National Registry of Diseases Office, Health Promotion Board, Singapore.
Ann Acad Med Singap. 2019 Mar;48(3):75-85.
This study aimed to compare the incidence and mortality of ST-segment elevation myocardial infarction (STEMI) across the 3 main ethnic groups in Singapore, determine if there is any improvement in trends over the years and postulate the reasons underlying the ethnic disparity.
This study consisted of 16,983 consecutive STEMI patients who sought treatment from all public hospitals in Singapore from 2007 to 2014.

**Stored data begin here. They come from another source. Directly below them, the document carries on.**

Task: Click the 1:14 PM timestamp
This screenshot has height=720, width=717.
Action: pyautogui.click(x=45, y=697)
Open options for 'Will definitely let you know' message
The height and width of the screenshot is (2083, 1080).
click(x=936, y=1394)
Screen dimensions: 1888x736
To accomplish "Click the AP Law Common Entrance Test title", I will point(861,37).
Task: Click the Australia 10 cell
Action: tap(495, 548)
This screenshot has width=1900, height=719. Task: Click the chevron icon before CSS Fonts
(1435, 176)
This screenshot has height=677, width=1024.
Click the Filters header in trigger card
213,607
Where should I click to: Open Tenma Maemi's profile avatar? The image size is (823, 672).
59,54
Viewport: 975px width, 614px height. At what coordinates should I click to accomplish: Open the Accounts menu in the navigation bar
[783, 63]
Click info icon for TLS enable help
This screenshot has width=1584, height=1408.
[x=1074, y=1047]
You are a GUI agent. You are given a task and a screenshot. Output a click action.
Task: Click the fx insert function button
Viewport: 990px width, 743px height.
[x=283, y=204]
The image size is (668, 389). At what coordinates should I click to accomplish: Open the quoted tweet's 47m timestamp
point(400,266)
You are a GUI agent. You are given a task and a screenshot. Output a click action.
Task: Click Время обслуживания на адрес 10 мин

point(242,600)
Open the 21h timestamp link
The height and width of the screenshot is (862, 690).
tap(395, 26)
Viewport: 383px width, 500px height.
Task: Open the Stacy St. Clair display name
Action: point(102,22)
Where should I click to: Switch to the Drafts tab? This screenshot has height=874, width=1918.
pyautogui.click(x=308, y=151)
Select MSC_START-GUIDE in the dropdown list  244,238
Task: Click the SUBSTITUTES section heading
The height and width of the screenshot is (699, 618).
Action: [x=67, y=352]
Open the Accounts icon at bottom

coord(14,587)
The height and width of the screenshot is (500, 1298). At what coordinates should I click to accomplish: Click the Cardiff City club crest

Compared to the Chinese (58 per 100,000 population in 2014), higher STEMI incidence rate was consistently observed in the Malays (114 per 100,000 population) and Indians (126 per 100,000 population). While the incidence rate for the Chinese and Indians remained relatively stable over the years, the incidence rate for the Malays rose slightly. Relative to the Indians (30-day and 1-year all-cause mortality at 9% and 13%, respectively, in 2014), higher 30-day and 1-year all-cause mortality rates were observed in the Chinese (15% and 21%) and Malays (13% and 18%). Besides the Malays having higher adjusted 1-year all-cause mortality, all other ethnic disparities in 30-day and 1-year mortality risk were attenuated after adjusting for demographics, comorbidities and primary percutaneous coronary intervention.
It is important to continuously evaluate the effectiveness of existing programmes and practices as the aetiology of STEMI evolves with time, and to strike a balance between prevention and management efforts as well as between improving the outcome of "poorer" and "better" STEMI survivors with finite resources.
本研究旨在比较新加坡 3 大主要种族群体的 ST 段抬高型心肌梗死(STEMI)的发病率和死亡率,确定近年来趋势是否有所改善,并推测种族差异的背后原因。
本研究纳入了 2007 年至 2014 年期间在新加坡所有公立医院就诊的 16983 例连续 STEMI 患者。
与华人(2014 年每 10 万人中有 58 例)相比,马来人(每 10 万人中有 114 例)和印度人(每 10 万人中有 126 例)的 STEMI 发病率一直较高。尽管华人及印度人的发病率多年来相对稳定,马来人的发病率却略有上升。与印度人(2014 年的 30 天和 1 年全因死亡率分别为 9%和 13%)相比,华人(30 天和 1 年全因死亡率分别为 15%和 21%)和马来人(30 天和 1 年全因死亡率分别为 13%和 18%)的 30 天和 1 年全因死亡率更高。除了马来人调整后 1 年全因死亡率较高外,调整人口统计学、合并症和直接经皮冠状动脉介入治疗后,其他所有种族在 30 天和 1 年死亡率风险方面的差异均减弱。
随着 STEMI 的病因随时间演变,必须不断评估现有计划和实践的有效性,并在有限的资源下,在预防和管理工作之间以及在改善“较差”和“较好”STEMI 幸存者的预后之间取得平衡。